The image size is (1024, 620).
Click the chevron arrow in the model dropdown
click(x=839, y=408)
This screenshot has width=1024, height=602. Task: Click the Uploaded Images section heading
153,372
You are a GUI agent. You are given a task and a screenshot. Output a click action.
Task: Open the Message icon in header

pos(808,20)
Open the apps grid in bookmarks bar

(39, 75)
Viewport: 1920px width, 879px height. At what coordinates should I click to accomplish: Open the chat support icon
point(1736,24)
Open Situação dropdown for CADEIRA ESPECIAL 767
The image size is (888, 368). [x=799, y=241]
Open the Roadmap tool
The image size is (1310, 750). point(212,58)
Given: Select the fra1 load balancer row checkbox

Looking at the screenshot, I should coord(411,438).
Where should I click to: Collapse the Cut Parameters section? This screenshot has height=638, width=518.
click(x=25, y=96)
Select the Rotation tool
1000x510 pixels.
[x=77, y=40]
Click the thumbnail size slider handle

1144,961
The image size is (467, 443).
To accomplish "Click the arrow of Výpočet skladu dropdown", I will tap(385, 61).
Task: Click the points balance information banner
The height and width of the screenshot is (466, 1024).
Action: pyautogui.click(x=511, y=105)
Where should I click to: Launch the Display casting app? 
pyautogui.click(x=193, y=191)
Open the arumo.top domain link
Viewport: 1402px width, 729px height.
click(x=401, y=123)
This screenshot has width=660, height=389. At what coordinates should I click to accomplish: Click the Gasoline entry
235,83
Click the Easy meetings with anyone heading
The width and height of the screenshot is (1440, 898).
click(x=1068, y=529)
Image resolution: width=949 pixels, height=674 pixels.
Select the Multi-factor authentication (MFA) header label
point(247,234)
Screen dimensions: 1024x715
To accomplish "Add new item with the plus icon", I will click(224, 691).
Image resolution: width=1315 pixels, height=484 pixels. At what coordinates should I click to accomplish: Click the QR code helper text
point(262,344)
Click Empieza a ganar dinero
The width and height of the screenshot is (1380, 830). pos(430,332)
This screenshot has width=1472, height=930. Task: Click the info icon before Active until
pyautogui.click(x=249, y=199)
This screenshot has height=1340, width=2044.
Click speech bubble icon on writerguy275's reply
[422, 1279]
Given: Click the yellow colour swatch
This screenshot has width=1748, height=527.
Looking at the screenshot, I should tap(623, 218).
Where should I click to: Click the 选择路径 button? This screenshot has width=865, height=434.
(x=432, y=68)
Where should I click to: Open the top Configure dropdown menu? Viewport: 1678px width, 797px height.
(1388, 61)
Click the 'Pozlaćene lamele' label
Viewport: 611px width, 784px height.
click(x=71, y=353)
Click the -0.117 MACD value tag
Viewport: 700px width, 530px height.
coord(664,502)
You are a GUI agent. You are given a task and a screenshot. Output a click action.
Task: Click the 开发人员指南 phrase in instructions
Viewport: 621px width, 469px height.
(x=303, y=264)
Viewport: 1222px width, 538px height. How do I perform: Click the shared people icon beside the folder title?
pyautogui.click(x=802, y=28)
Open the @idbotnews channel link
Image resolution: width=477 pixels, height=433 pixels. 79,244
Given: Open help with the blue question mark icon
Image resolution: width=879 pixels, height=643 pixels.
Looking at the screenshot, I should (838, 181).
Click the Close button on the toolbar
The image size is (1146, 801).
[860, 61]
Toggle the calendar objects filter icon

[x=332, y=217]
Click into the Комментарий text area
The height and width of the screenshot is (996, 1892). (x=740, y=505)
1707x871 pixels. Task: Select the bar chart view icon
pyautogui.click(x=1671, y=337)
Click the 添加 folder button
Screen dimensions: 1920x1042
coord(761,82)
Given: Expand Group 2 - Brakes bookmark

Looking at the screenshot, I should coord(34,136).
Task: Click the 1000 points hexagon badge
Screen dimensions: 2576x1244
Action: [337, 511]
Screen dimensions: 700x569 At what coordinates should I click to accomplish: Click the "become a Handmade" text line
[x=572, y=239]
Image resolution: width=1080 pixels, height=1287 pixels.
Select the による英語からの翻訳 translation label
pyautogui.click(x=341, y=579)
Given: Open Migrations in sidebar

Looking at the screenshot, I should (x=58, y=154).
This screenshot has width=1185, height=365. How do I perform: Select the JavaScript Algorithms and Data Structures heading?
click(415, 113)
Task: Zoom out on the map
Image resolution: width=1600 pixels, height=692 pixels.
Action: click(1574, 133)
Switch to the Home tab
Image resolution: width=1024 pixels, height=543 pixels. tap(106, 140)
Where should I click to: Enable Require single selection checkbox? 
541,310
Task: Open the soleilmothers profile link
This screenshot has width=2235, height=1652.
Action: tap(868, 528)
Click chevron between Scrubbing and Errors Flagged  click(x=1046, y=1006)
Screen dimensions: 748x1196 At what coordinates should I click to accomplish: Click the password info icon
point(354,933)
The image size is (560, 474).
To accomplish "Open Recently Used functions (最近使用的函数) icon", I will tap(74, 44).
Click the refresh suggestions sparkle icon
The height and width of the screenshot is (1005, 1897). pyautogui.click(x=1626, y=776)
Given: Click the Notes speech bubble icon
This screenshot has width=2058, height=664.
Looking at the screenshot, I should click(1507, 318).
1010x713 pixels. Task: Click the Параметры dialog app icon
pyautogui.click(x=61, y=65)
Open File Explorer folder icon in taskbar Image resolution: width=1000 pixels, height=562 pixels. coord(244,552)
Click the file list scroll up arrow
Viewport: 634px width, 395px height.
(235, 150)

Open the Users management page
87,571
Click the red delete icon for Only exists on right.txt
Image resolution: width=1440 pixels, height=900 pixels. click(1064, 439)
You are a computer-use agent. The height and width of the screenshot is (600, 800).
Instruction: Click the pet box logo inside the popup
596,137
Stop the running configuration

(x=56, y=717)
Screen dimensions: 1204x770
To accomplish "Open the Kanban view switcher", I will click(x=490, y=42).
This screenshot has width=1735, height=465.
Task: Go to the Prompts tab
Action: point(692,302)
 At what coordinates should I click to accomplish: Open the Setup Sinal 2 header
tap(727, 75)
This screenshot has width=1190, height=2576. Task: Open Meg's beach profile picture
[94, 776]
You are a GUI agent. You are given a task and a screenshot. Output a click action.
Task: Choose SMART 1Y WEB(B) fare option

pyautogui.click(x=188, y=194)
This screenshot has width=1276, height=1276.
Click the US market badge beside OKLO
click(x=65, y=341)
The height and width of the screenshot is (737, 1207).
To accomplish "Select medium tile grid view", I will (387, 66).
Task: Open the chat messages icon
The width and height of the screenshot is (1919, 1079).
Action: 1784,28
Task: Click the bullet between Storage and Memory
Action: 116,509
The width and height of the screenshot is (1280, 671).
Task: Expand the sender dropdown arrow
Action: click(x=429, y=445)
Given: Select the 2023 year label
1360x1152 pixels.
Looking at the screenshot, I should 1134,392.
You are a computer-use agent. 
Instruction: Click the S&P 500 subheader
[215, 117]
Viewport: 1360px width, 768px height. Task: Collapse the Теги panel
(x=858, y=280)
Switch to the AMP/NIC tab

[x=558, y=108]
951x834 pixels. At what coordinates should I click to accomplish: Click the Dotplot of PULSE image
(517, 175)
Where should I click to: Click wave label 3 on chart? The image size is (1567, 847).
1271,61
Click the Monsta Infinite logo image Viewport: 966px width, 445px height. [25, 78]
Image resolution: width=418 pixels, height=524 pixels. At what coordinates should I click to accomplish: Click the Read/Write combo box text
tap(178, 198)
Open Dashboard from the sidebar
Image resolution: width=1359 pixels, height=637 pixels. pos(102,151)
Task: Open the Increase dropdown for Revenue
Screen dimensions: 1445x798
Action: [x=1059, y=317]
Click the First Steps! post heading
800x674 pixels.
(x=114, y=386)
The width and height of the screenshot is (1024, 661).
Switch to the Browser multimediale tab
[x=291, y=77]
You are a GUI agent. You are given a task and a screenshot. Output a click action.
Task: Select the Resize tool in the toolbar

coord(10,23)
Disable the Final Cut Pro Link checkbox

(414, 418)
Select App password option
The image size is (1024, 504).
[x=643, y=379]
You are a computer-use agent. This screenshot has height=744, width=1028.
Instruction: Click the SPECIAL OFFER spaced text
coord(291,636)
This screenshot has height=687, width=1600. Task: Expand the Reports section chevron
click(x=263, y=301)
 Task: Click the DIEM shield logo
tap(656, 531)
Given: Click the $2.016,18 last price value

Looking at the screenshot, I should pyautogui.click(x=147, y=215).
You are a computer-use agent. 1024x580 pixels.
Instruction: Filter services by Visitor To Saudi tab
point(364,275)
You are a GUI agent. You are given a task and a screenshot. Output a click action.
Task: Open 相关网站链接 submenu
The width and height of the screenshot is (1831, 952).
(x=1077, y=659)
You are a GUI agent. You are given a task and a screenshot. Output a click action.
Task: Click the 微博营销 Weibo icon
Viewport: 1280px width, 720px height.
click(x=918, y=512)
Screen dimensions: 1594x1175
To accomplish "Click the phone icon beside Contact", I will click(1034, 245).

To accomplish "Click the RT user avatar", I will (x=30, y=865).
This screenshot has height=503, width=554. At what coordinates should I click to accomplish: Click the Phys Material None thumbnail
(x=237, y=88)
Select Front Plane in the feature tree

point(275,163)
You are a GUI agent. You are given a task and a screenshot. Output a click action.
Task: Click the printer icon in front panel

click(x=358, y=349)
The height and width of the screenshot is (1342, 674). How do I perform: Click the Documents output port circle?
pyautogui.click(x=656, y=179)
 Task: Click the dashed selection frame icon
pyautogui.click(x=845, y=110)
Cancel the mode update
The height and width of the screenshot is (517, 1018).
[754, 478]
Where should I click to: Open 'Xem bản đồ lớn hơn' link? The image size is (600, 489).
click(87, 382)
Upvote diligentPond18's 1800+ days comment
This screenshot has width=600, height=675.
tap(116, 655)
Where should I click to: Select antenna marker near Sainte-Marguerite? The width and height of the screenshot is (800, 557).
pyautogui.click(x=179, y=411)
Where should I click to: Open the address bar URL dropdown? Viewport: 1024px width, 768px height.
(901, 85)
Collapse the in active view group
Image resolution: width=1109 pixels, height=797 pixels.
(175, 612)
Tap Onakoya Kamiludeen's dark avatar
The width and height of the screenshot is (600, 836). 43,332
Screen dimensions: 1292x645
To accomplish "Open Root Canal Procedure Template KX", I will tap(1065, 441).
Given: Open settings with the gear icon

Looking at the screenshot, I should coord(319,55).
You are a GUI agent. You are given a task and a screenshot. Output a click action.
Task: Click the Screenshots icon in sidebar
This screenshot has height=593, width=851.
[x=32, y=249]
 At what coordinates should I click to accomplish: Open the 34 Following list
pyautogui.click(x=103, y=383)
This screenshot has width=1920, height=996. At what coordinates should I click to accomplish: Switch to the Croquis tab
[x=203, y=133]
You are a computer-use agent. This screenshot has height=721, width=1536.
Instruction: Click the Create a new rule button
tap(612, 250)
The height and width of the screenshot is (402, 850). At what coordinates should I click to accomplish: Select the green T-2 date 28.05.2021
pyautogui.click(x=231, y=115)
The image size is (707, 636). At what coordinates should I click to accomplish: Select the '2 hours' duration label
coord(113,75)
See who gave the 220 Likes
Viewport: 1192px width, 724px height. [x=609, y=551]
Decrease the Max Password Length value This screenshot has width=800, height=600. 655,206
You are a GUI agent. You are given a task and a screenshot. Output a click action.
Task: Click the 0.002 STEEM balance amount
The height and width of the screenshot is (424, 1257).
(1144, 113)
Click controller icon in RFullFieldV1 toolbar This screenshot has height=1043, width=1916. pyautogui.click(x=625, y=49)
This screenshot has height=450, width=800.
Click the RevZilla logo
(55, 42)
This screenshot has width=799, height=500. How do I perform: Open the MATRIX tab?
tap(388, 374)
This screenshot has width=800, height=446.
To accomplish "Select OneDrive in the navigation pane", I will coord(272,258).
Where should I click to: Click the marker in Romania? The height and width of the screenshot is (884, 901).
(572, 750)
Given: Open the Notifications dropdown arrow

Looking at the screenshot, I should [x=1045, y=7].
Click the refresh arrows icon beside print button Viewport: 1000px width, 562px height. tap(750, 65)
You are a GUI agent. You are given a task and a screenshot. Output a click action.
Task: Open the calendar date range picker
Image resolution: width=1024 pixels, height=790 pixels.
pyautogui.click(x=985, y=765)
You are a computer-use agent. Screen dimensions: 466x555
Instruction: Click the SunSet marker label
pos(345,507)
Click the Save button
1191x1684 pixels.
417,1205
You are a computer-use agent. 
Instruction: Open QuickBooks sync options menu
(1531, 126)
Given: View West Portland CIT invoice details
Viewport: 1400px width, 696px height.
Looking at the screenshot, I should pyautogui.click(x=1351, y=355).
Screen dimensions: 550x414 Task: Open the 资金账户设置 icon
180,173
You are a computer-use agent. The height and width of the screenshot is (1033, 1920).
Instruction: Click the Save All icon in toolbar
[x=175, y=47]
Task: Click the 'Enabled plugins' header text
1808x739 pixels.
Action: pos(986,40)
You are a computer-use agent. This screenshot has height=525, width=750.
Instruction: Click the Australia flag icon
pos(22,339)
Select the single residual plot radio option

_ _ _

--- YOUR TASK ---
Tally the lines of the entries above that hold the word "computer"; the number is the whole answer.

--- TASK SOLUTION ---
9